*Extrait du document:*
+--

Meta vs les médias

Par Frédérique David

Combien êtes-vous à lire cette chronique sur papier? Et combien seriez-vous si ce journal était payant? Soyons honnête, les personnes qui achètent encore leur journal papier doivent être les mêmes qui fument encore la pipe! Ce temps-là, pas si lointain pourtant, où on buvait notre café en lisant le journal fraichement livré à la porte est révolu. Je l’ai pourtant connu! Petite, ma fille nous demandait, à son père et moi, si nous avions connu les dinosaures. Je commence à me le demander aussi!

+--

*Données présentées:*
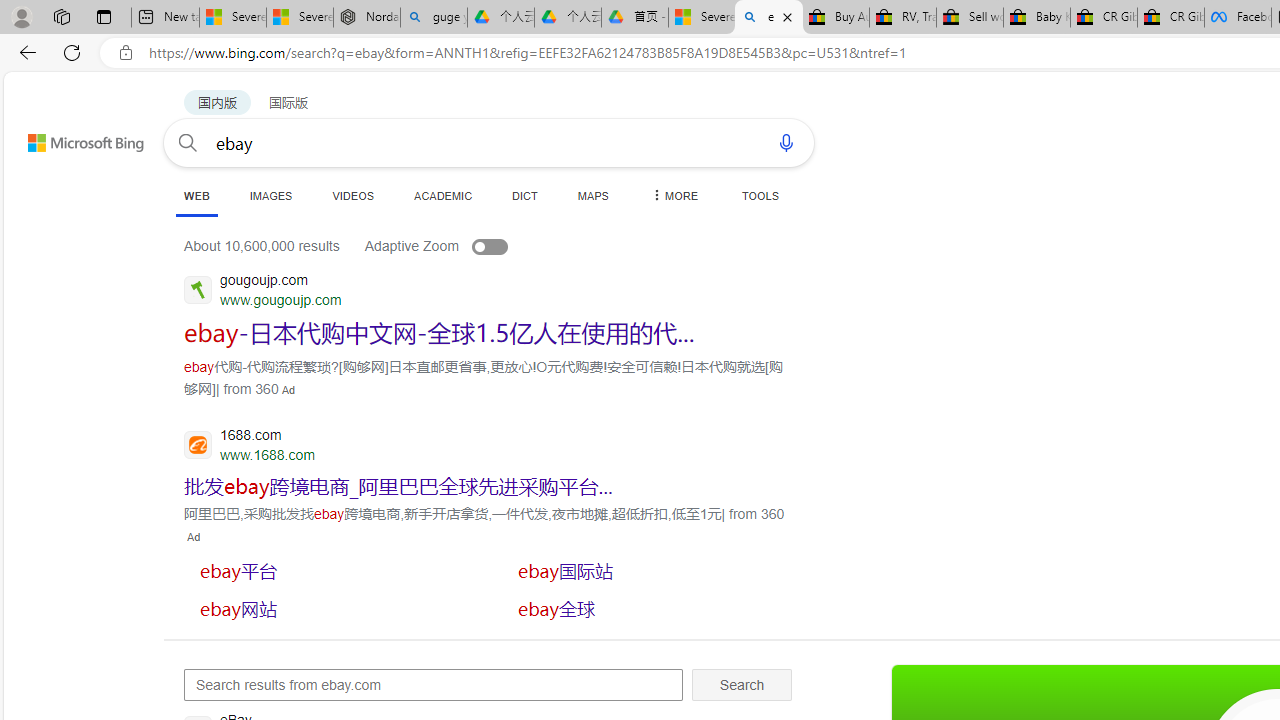 This screenshot has width=1280, height=720. Describe the element at coordinates (456, 246) in the screenshot. I see `Adaptive Zoom` at that location.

+--

*Consignes de travail:*
1. D'après l'extrait « Meta vs les médias », que demandait la fille, lorsqu'elle était petite, à ses parents ?
2. Dans l'extrait sur Meta et les médias, recopiez le passage qui commence aux mots « Meta vs les » et s'arrête après « le demander aussi! », en substituant « thé » à « café ».

*Réponses par tâche:*
1. Elle leur demandait s'ils avaient connu les dinosaures.

2.
Meta vs les médias

Par Frédérique David

Combien êtes-vous à lire cette chronique sur papier? Et combien seriez-vous si ce journal était payant? Soyons honnête, les personnes qui achètent encore leur journal papier doivent être les mêmes qui fument encore la pipe! Ce temps-là, pas si lointain pourtant, où on buvait notre thé en lisant le journal fraichement livré à la porte est révolu. Je l’ai pourtant connu! Petite, ma fille nous demandait, à son père et moi, si nous avions connu les dinosaures. Je commence à me le demander aussi!